更可怕的是,這一刀分明就是自己最後一招的改良版!
「少,少爺……」
曹化彰磕磕巴巴,已經超出了自己的料想範圍。
「你這刀法重在勇猛,大開大合,太細緻反而失了本意。三十六路太多,我看十二路正好。」
顧璵歸還長刀,笑道:「我年紀尚小,氣力不足,方才用了幾分真氣。不過你放心,以你的底子,運轉內功也能達到這般威能。」
「你先自己理一理,不懂的再來問我。」
顧璵不給他多話的時間,抹身就走,留下呆滯的曹化彰在院內一動不動。
而這貨離了小院,匆匆到了僻靜處,憋著的一口長氣才吐了出來。
「這身體太垃圾了,稍微動作就臨近負荷,還好我有經驗,明天起還得加倍修煉。」
顧璵抹了把汗,平復躁動的內息,才裝作沒事人樣的返回住處。
無奈啊!
底子弱,前期只能收些歪瓜裂棗的,青芽和曹化彰就算矬子裡拔大個了。陳府倒是有幾位採氣期的高手,甚至還有一位凝神期的供奉,但個個眼高於頂。
自己一80級大號,也犯不上跟幾個新手村npc置氣。
唉,等考入鹿鳴觀就會好些了,到時再收攏手下,也算有了小小勢力。
顧璵一邊往回走一邊想:要是扔在氣運流里,自己怎麼著也算一方潛龍吧?嘖嘖,就不知有哪個能人異士來投?

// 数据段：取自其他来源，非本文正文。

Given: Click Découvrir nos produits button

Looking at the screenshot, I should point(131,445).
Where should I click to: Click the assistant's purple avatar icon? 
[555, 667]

嗯,別是他兒子,他女兒,他妹妹,他小姨子,他媳婦兒就行……
……
最近鹿鳴縣很熱鬧,老百姓都在議論著一件事:陳府的七少爺自遇山魈之後,性情大變,從此在浪子回頭的邪路上一去不復返。
以前的陳七由於年紀小,欺男霸女的事兒干不出來,但成天騷擾鄉里,動不動就掀攤子砸酒樓,名聲極劣。
這回可好,讓全縣都不適應。
由於變化太大,連爹娘都在犯嘀咕,陳靖還暗地請了高人,看是不是被占了神魂。拜託,當然看不出來啊!
於是只能歸功於那隻山魈,讓兒子真真轉了性。
不知不覺,顧璵來此已經一個月了。
他平日的作息非常規律,早晚修煉,白天便去縣城和周邊閒逛。起初非常詫異,因為人口太多了。
鹿鳴縣上下約有五萬人,西川府約四十萬,貞陽國二十四府,足有一千多萬人口。相鄰的東元國也差不多,北面的啟元國更甚,有兩千萬左右。
整個小世界,差不多有五千萬人口。考慮到它的整體面積,密度之高遠超夏國任何一個古朝代。
以至於這裡的村鎮與縣城之間,縣城與府城之間,道路四通八達,距離都非常近。
他苦思許久,才勉強得出解釋:
一是修行較為普及,雖然平民百姓接觸很少,但一代代傳下來,平均壽命是高的。
二是有道官體系存在,他們研究田地增產,稻種培植,行雲布雨,定期賜下各種救命靈藥,無形中使得生活水平大大提高。
再加上沒有大規模戰亂,才變成了現在的人口密度。
午時,酒樓。
三樓雅間,顧璵臨窗而坐,桌子擺著四碟四碗,主菜是一條剛打上來的紅魚。切薄片,不沾醬料,就那麼生吃。
這一條就要五個赤錢。
貞陽國的通用貨幣,小錢為青色,又稱青錢,大錢為赤色,又稱赤錢。一個赤錢換一百個青錢,跟現代的硬幣差不多,極其耐磨,購買力也很驚人。
顧璵就喜歡這點,沒有什麼靈石靈珠,修士也用大小錢交易,或者以物易物。
究其原因,還是體系所致:這裡以存想法為重,以領悟神意為本,丹和器都是輔助。那種築基期拎著把裁決追著金丹猛砍的,基本不存在。